» QUOTED PASSAGE:
....
What Is Minimum Wage?
Employees are subject to both state and federal minimum wage laws. If state and federal law differ, the higher wage prevails.
Federal Minimum Wage
Since 2009, the federal minimum wage has been set at $7.25, though overtime exemptions may apply. Increases occur when Congress passes a bill and the President signs it into law, not automatically.
Who the Federal Law covers
Enterprise coverage consists of FLSA covered employees and businesses or organization that have a least two employees; have a minimum, annual dollar volume of $500,000 in sales or business; whose work consistently involves interstate commerce or the production of goods for commerce; government agencies; hospitals; schools and preschools; and businesses that provide nursing or medical care for residents. Individual workers "engaged in commerce or in the production of goods for commerce" as well as domestic service workers are protected.
Most exemptions depend on weekly wages and are judged on a case by case basis, but some standard exemptions apply for those who work for tips, farm and seasonal employees, and students.
....
» WHAT TO WORK ON: Write the next part of the minimum wage text, picking up after its final sentence. The material after this text is separate from it.
....
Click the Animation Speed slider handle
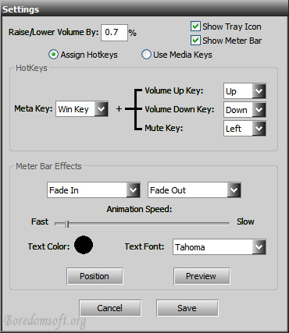Image resolution: width=289 pixels, height=333 pixels. point(67,224)
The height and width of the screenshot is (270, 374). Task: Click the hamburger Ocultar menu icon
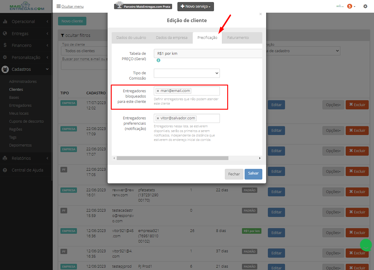point(59,6)
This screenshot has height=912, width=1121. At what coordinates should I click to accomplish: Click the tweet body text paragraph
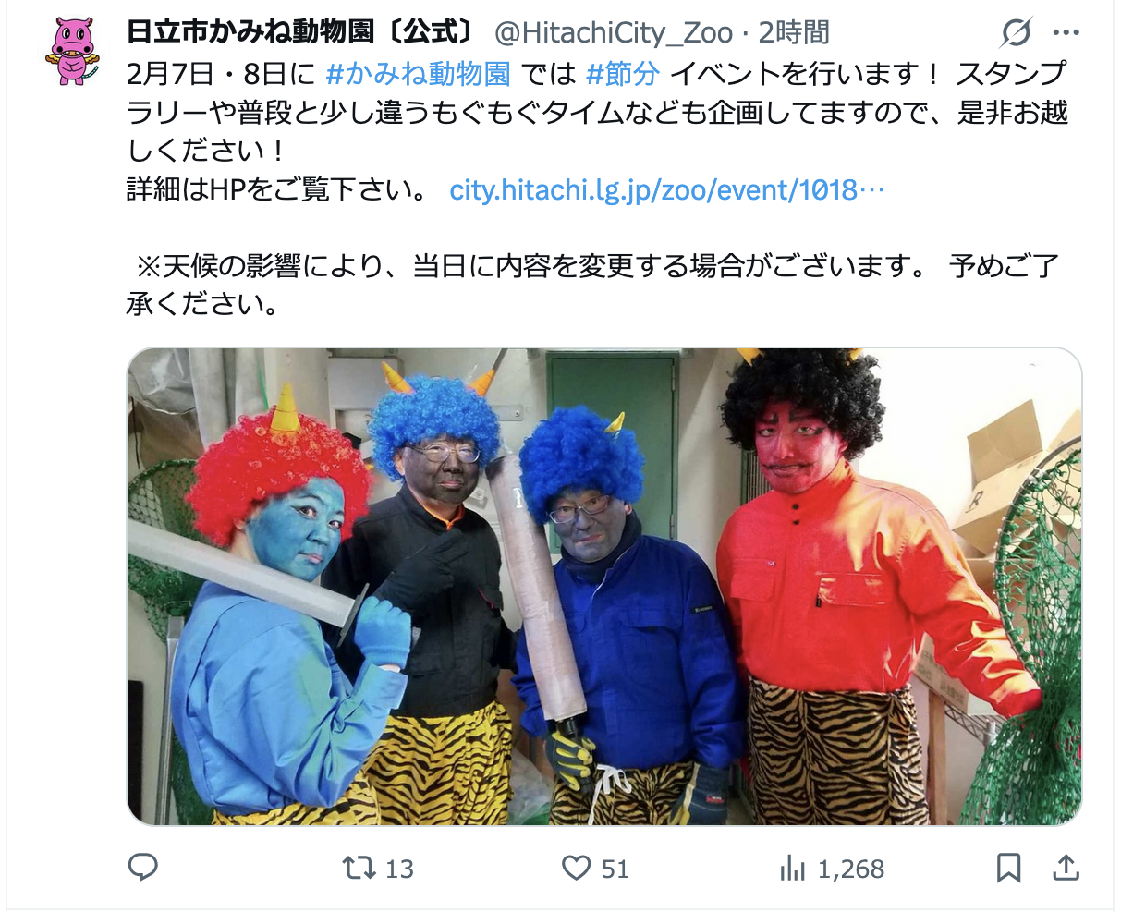tap(597, 188)
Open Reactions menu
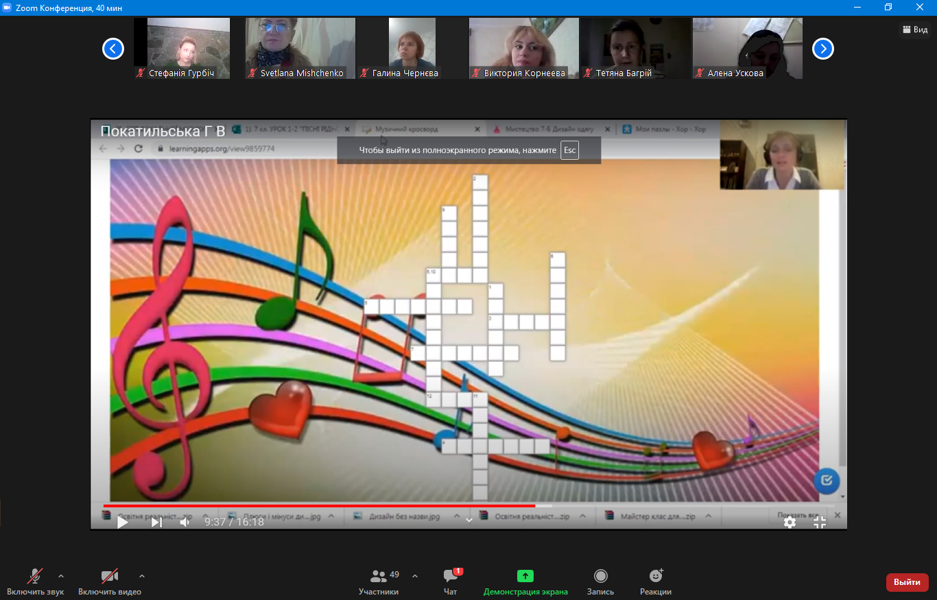 coord(655,581)
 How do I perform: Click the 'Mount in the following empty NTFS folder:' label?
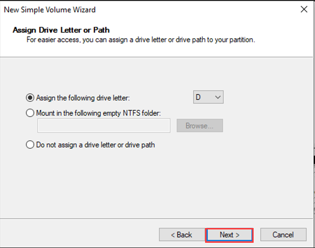99,113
....
» RESULT OF THIS EXERCISE:
Federal law demands that workers who receive tips must be paid at least $2.13 an hour. If the amount of tips earned exceeds or equals $7.25 an hour, the employee keeps the tips as well as the $2.13. If the amount of tips that day does not equal $7.25 an hour, the employer must make up the difference.
During the first 90 calendar days of work for employees under 20, the minimum wage is $4.25 per hour. After 90 days, the regular $7.25 is required. Full-time students in the retail, service stores, or agricultural can be paid no less than 85% of minimum wage, if the employer obtains a certificate from the Department of Labor. Additionally, the student may not work over eight hours a day and no more than 20 hours a week during the school year and 40 hours a week when school is not in session.
Employers must follow child labor laws, and must pay a student minimum wage upon graduation. For students at least 16 years old engaged in a vocational education, an employer may gain a certificate from the Department of Labor to pay the student no less than 75% of minimum wage while the student remains in the program. For more information regarding certificates, call (312) 596-7195.
A sub-minimum wage may apply for workers with disabilities. The Secretary of Labor has the right to issues a certificate on case by case bases. For more information, you can call (312) 353-3809.
Visit the U.S. Department of Labor's Minimum Wage site for answers to many frequently asked questions about federal minimum wage requirements.
State Minimum Wage
Some states offer a higher minimum wage than the national standard, while others are the same, lower, or have no state law regarding minimum wage.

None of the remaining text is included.